The more important question involves the determination of the treatment of men and women in Victorian society. More particularly, it is important to know the basis of such treatment. Victorian men and women were generally not regarded as equals. Men were seen as superior to women; and as a consequence of this perception, women were delegated roles of less importance in society while men took on the more important ones. Victorian Theorists Spencer and Geddes Herbert Spencer and Patrick Geddes were the leading theorists in the Victorian Age who probed the issue of sexuality and gender differentiation.

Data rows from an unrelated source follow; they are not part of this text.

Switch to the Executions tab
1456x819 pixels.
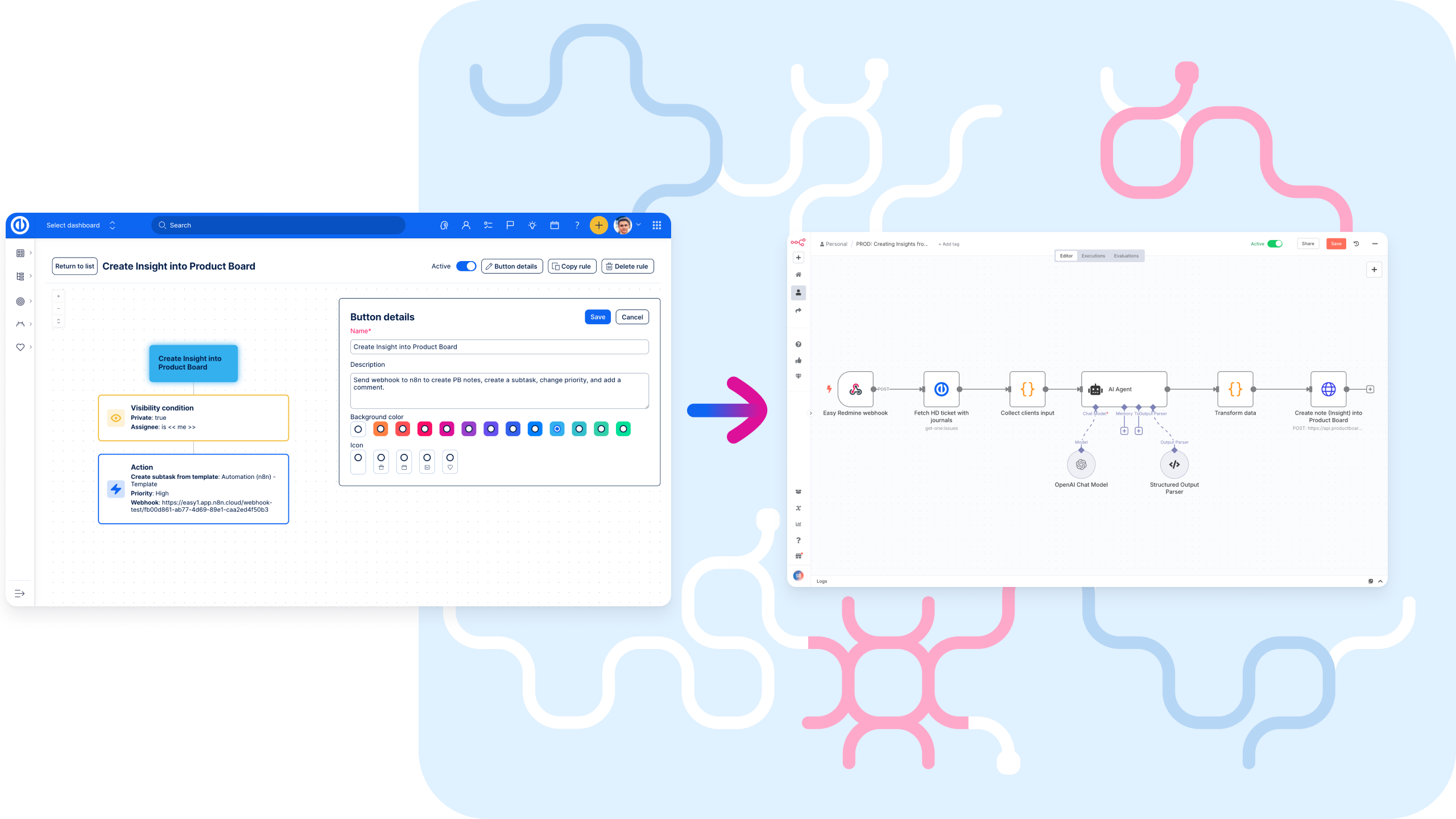(1093, 256)
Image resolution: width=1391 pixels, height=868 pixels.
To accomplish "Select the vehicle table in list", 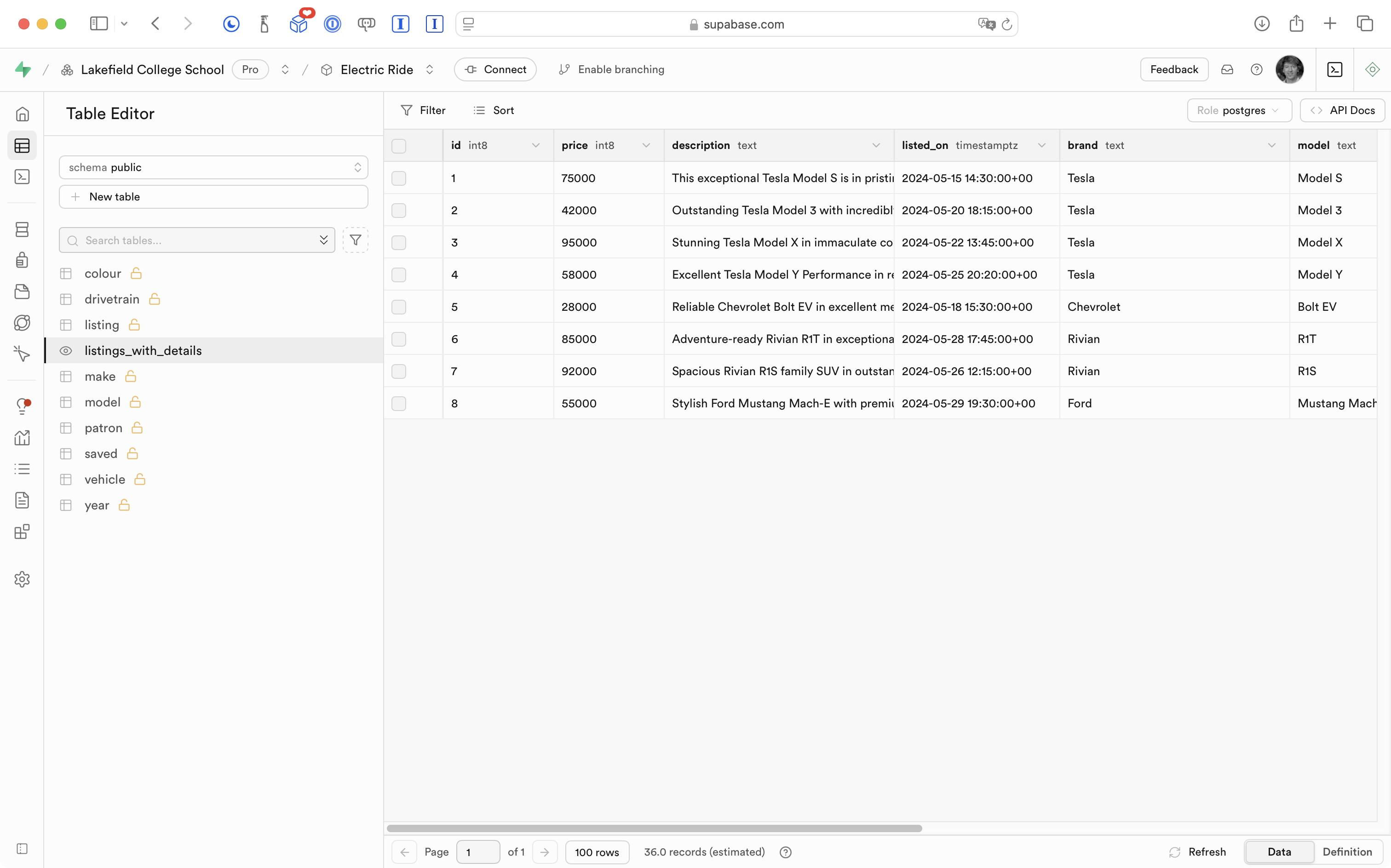I will 104,480.

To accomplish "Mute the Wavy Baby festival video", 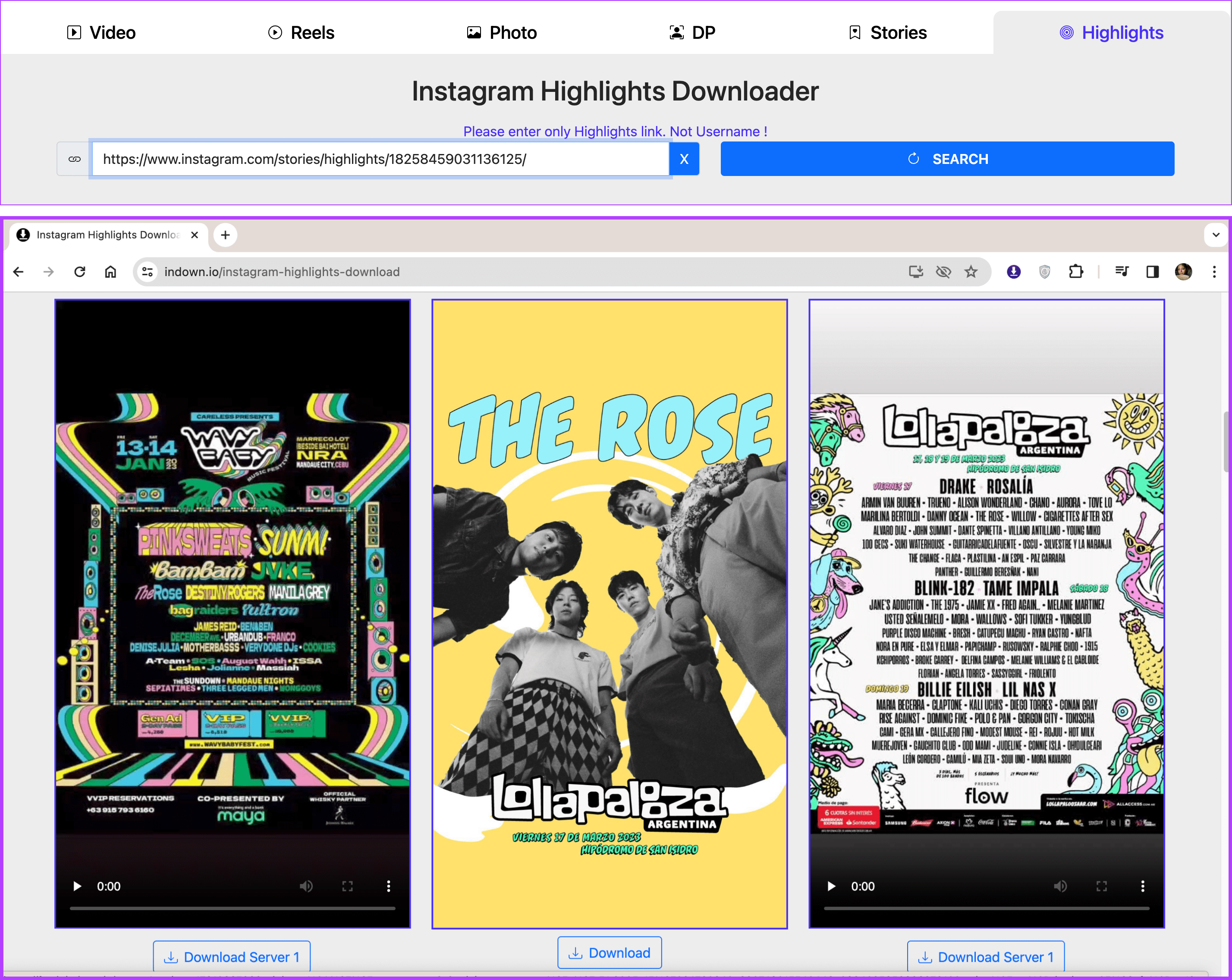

They immediately took notice of the differences in physical and physiological aspects of men and women. Aside from this, they saw in men and women two different sets of attributes, which formed the basis of their stereotypical dyadic model based on the two sexes. (Lee). Led by these two, Victorian theorists divided the sphere of men and women into two, and delegated certain tasks to men and women, based on their perceived differences. It is believed that the differences in their attributes began form the earlier forms of life. (Lee). The foundation of this division of sphere was the belief that men and women had different energy levels.
Men were considered as the “active agents,” while women were considered sedentary. To men were attributed the katabolic nature of temperament, which means they release energy, while to women were attributed the anabolic nature of temperament, which nurtured energy. (Lee). The Division of Spheres and its Biological Foundation The division of spheres between men and women in the Victorian Age is primarily based on biological grounds. It was believed that men’s role in the home is only fertilization, which leaves him free to do other, more energy-consuming activities, such as hunting or foraging.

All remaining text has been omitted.